====== Trecho fornecido

A Agência Nacional de Vigilância Sanitária (Anvisa) aprovou nesta quarta-feira (28) uma resolução que amplia o uso medicinal da cannabis no Brasil. A norma autoriza a produção da planta em território nacional por empresas, com finalidade exclusivamente medicinal, e permite a venda de canabidiol em farmácias de manipulação, dentro dos critérios estabelecidos pelo órgão.
Com a decisão, passam a ser liberados medicamentos à base de cannabis para uso bucal, sublingual e dermatológico. A resolução também autoriza a importação da planta ou de seus extratos para a fabricação de medicamentos no país.
Outro ponto definido pela Anvisa é o limite máximo de 0,3% de THC (tetrahidrocanabinol), tanto para produtos importados quanto para os produzidos no Brasil. O THC é um dos compostos da cannabis e é utilizado no tratamento de pacientes com doenças crônicas e debilitantes.
As mudanças atendem a uma determinação do Supremo Tribunal Federal (STF), que, no fim de 2025, estabeleceu prazo para que a Anvisa regulamentasse o uso da cannabis com fins medicinais, diante da ausência de regras mais amplas sobre o tema.
Repercussão entre especialistas e associações
A decisão foi tomada durante reunião da diretoria colegiada da Anvisa, em Brasília, e provocou avaliações distintas entre especialistas, advogados e representantes de associações ligadas à cannabis terapêutica.
O advogado Emilio Figueiredo, que participou da criação da primeira associação voltada ao acesso de pacientes a medicamentos canábicos no país, avaliou a medida como um avanço importante. “Foi muito interessante e surpreendente ver a Anvisa abrir espaço para a escuta. Isso é algo inédito”, afirmou.

============
====== Dados extraídos

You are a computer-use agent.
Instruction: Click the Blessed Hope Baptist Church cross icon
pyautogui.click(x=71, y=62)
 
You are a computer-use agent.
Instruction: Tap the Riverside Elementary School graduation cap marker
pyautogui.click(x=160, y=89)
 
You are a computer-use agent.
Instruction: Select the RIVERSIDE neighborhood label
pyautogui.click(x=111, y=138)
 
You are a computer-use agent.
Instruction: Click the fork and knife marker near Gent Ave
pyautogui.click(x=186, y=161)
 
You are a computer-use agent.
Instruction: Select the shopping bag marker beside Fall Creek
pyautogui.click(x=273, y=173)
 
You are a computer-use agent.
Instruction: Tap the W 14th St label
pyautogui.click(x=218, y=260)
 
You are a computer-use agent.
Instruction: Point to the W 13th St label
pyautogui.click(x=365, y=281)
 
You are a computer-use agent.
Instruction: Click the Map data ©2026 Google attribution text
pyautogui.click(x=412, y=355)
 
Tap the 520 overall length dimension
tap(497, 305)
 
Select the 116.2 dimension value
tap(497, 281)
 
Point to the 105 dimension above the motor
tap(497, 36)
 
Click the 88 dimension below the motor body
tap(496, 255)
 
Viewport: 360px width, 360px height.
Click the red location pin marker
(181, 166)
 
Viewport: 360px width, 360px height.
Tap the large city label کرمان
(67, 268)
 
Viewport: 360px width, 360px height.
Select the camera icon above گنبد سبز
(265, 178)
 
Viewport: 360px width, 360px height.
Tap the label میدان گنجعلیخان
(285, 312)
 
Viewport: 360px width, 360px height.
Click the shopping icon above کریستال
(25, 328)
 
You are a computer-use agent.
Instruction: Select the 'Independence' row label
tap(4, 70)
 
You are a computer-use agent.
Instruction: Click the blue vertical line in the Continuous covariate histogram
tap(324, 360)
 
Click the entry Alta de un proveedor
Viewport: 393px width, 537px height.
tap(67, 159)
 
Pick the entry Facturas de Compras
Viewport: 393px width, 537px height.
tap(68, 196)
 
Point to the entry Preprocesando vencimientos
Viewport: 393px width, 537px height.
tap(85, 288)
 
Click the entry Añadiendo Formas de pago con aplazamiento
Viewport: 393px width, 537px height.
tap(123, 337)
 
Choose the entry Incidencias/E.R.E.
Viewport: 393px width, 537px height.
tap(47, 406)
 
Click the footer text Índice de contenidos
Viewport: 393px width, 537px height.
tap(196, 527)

============

Problemas a resolver:
A) Transcreva do texto sobre a cannabis medicinal todo o trecho desde "Outro ponto definido" até "sobre o tema.".
B) Para cada afirmação, diga se concorda com o texto sobre a cannabis medicinal: responda sim ou não e cite literalmente as palavras do texto que decidem.
(i) A resolução permite a venda de canabidiol em farmácias de manipulação.
(ii) O limite máximo de 0,3% de THC vale apenas para produtos importados.
(iii) A decisão foi tomada em reunião da diretoria colegiada da Anvisa em São Paulo.
C) Responda, com base no texto sobre a cannabis medicinal:
(i) Para quais formas de uso os medicamentos à base de cannabis passam a ser liberados?
(ii) Quando o STF estabeleceu prazo para que a Anvisa regulamentasse o uso medicinal da cannabis?
(iii) Como o advogado Emilio Figueiredo avaliou a medida?
Os dados acima são material à parte, independente do texto.

Soluções por tarefa:
A)
Outro ponto definido pela Anvisa é o limite máximo de 0,3% de THC (tetrahidrocanabinol), tanto para produtos importados quanto para os produzidos no Brasil. O THC é um dos compostos da cannabis e é utilizado no tratamento de pacientes com doenças crônicas e debilitantes.
As mudanças atendem a uma determinação do Supremo Tribunal Federal (STF), que, no fim de 2025, estabeleceu prazo para que a Anvisa regulamentasse o uso da cannabis com fins medicinais, diante da ausência de regras mais amplas sobre o tema.

B)
(i) Sim: "permite a venda de canabidiol em farmácias de manipulação"
(ii) Não: "tanto para produtos importados quanto para os produzidos no Brasil"
(iii) Não: "reunião da diretoria colegiada da Anvisa, em Brasília"

C)
(i) Uso bucal, sublingual e dermatológico.
(ii) No fim de 2025.
(iii) Como um avanço importante.